BEGIN

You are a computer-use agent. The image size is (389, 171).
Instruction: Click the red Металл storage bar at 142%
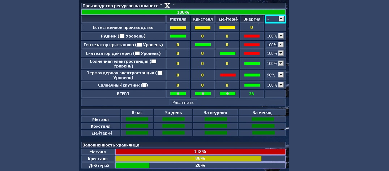[200, 152]
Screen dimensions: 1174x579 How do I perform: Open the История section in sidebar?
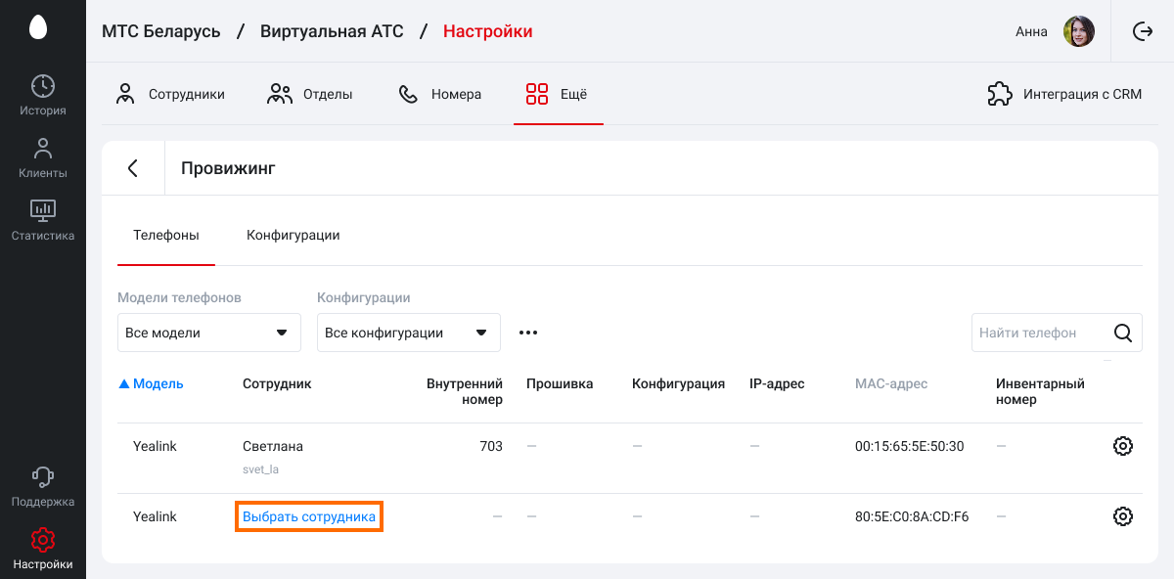(x=43, y=95)
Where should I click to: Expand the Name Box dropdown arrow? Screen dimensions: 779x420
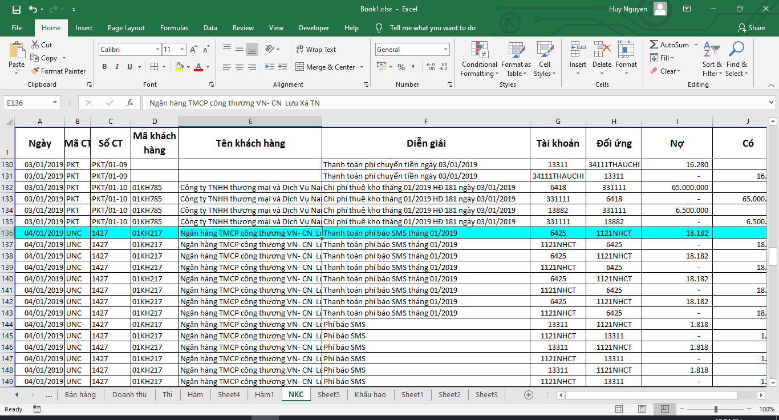(x=55, y=103)
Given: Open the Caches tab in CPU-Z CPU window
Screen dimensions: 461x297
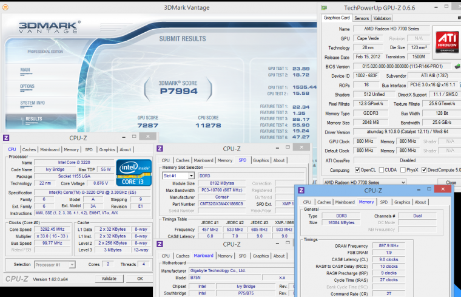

END

## Aim of the task
Write out all the material above exactly, with no image carried over.

## Final answer
You are a computer-use agent. The image size is (389, 171).
Instruction: Click the red Металл storage bar at 142%
[200, 152]
Screen dimensions: 1174x579 How do I perform: Open the История section in sidebar?
(x=43, y=95)
Where should I click to: Expand the Name Box dropdown arrow? Screen dimensions: 779x420
(x=55, y=103)
Given: Open the Caches tab in CPU-Z CPU window
Screen dimensions: 461x297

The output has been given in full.